**Dataset extract:**
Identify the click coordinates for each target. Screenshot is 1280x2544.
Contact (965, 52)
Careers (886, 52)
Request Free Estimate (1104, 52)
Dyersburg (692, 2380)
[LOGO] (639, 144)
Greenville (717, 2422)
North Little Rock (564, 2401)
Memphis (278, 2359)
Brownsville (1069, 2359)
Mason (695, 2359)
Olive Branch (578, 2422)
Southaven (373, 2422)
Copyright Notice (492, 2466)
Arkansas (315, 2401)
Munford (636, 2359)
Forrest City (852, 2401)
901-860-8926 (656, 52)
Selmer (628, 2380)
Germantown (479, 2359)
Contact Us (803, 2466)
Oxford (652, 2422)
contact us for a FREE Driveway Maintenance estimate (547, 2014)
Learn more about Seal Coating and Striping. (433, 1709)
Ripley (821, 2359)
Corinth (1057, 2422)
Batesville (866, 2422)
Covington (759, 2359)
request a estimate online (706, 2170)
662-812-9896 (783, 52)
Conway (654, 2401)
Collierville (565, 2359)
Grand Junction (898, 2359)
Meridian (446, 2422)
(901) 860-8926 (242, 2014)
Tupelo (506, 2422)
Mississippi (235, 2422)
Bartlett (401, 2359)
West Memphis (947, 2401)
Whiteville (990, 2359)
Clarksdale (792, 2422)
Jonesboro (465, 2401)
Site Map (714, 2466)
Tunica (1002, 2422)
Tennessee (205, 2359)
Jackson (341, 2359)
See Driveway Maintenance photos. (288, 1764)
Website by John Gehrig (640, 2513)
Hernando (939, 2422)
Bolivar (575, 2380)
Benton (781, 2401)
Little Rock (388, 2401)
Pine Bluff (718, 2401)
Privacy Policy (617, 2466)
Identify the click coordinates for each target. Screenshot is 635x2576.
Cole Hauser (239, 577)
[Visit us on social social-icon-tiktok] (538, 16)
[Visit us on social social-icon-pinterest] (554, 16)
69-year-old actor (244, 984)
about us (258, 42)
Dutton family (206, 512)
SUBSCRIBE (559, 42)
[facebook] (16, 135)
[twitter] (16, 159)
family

**Problem details:**
Count every line of the material that holds the string "Screenshot", then give the total alone.

**Finished task:**
2